Task statement: Transcribe, word for word and without additions, each line below from the one containing "Click the Leave us a message button" through the one containing "The height and width of the screenshot is (826, 1047).", both ends included.

(Stored data)
******

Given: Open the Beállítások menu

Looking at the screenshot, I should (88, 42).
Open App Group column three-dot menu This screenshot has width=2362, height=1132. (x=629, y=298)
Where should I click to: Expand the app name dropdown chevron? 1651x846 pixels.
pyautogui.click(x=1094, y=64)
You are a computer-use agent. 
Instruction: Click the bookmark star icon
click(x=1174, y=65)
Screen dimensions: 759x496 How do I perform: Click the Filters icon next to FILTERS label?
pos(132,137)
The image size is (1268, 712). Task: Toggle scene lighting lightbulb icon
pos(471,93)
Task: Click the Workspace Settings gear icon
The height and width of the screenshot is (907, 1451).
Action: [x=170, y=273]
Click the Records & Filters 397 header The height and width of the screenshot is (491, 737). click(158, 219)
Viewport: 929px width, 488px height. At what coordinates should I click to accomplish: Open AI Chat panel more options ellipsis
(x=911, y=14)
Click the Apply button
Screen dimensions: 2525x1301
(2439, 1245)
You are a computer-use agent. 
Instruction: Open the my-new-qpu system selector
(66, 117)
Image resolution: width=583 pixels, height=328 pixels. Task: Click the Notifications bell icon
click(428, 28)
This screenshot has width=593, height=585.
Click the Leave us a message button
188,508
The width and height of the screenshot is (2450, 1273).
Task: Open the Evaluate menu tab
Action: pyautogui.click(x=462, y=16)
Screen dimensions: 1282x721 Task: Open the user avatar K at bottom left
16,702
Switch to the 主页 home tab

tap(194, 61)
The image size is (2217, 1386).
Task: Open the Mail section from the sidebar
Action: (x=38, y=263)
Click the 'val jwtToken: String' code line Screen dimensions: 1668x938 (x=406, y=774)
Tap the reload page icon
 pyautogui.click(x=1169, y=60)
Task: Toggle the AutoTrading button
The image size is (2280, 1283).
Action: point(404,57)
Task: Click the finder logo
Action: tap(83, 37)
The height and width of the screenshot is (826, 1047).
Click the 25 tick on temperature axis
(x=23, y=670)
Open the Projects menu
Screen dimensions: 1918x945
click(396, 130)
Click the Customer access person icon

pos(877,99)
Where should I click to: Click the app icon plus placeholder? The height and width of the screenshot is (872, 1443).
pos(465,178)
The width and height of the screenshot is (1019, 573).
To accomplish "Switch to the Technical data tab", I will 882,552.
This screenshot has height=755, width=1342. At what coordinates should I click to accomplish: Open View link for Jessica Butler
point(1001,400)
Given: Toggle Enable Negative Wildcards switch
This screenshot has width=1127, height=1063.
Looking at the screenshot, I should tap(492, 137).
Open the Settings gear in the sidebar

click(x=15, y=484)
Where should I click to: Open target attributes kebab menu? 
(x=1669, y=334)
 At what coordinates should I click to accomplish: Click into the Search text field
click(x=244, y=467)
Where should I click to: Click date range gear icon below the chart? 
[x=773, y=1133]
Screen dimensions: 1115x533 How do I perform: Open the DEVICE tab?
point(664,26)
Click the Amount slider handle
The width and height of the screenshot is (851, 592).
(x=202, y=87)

******

Finished exercise:
Click the Leave us a message button
188,508
The width and height of the screenshot is (2450, 1273).
Task: Open the Evaluate menu tab
Action: pyautogui.click(x=462, y=16)
Screen dimensions: 1282x721 Task: Open the user avatar K at bottom left
16,702
Switch to the 主页 home tab

tap(194, 61)
The image size is (2217, 1386).
Task: Open the Mail section from the sidebar
Action: (x=38, y=263)
Click the 'val jwtToken: String' code line Screen dimensions: 1668x938 (x=406, y=774)
Tap the reload page icon
 pyautogui.click(x=1169, y=60)
Task: Toggle the AutoTrading button
The image size is (2280, 1283).
Action: point(404,57)
Task: Click the finder logo
Action: tap(83, 37)
The height and width of the screenshot is (826, 1047).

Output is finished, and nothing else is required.